Per diem pay context in Dallas clinical coverage work
For Dallas pediatric hospital work, this compensation sits in the range expected for per diem specialty coverage rather than long-horizon earnings growth. The trade-off: stronger hourly flexibility and brand value, with commute costs and schedule variability shaping real take-home value across the Medical District.
- Base Hourly Rate: $34 – $47 USD / Hour
- Clinical Exposure: Access to high-volume pediatric cases, interdisciplinary rounds, and medically complex nutrition work that sharpens acute-care judgment.
- Career Signal: This role positions a clinician for full-time pediatric dietitian, pediatric specialty nutrition, or lead acute-care dietitian paths inside major hospital systems.
Schedule reality and fit for burnout-aware clinicians
- The Physical Presence Directive
- Location: Dallas, Texas. Status: On-site. This is a Red Flag: the role is listed as remote, but pediatric hospital nutrition care requires physical attendance in Dallas for patient-facing coverage.
- Relocation Posture
- Relocation support is not the operating priority. Leadership is controlling labor costs and staffing discipline during a debt-funded expansion; this role is locally sourced.

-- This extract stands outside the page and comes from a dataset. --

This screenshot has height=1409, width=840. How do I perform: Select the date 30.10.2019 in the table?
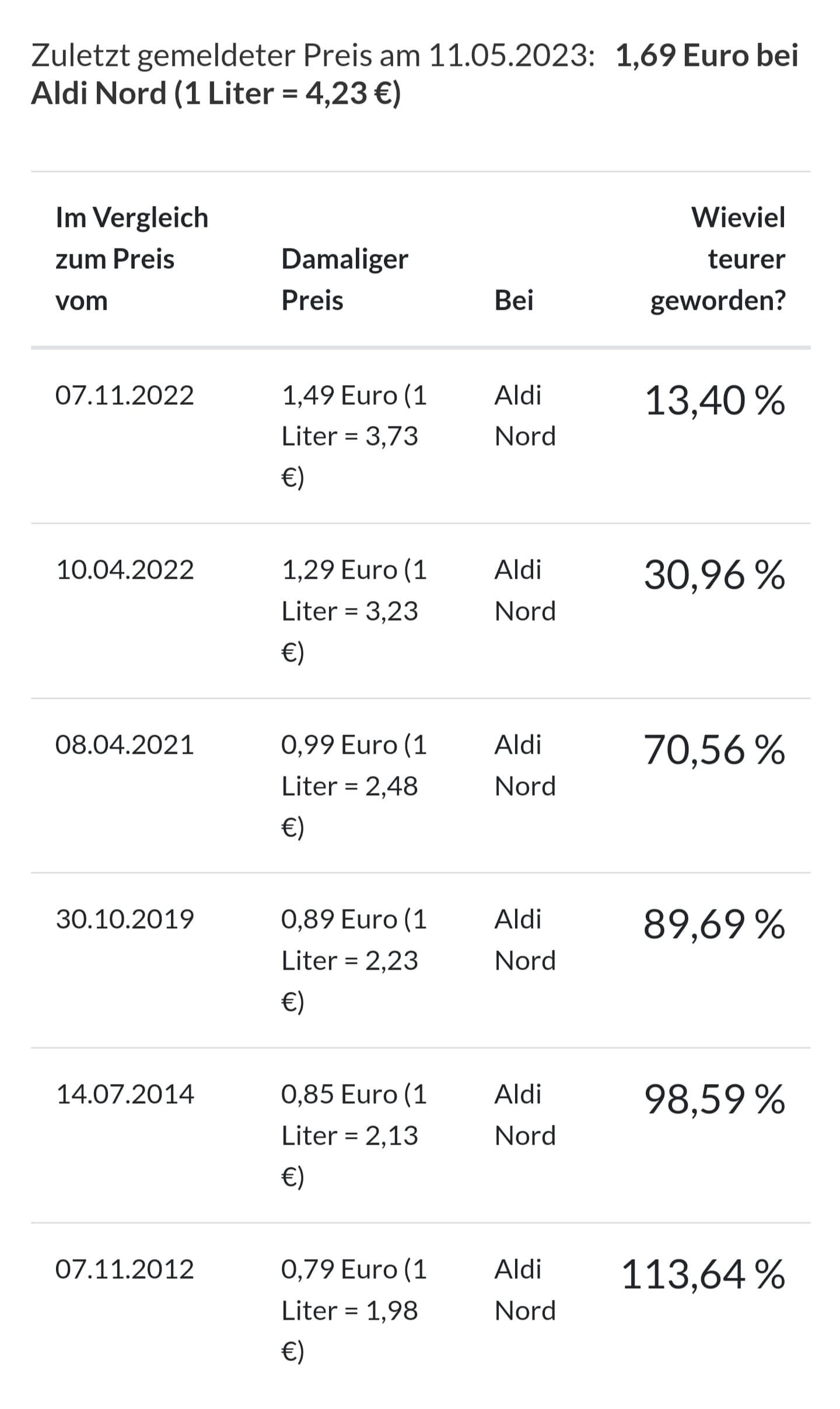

- The Candidate This Role Is Built For
- This role targets pediatric dietitians in a stabilization phase who want respected children’s-hospital experience and accept that mission-driven care here comes with real workload pressure and limited staffing slack.
Green Flags
- Advantage: Children’s Hospital Signal: Eighteen months here builds a recognizable pediatric acute-care credential tied to a major regional children’s system with heavy Medicaid complexity and interdisciplinary case volume.
- Advantage: Visible Clinical Impact: The patient population is high need and the nutrition work is not peripheral; this clinician has direct influence on pediatric outcomes, caregiver education, and discharge readiness.
Red Flags
- Warning Sign: Mission-Margin Collision: The daily reality is a high pediatric caseload inside a system under margin-recovery pressure; this results in tighter productivity oversight and less room to extend care beyond the schedule.
- Warning Sign: Fake Remote Leash: This listing presents remote language, but the work is physically tied to bedside care in Dallas. This mismatch distorts schedule expectations before the candidate applies.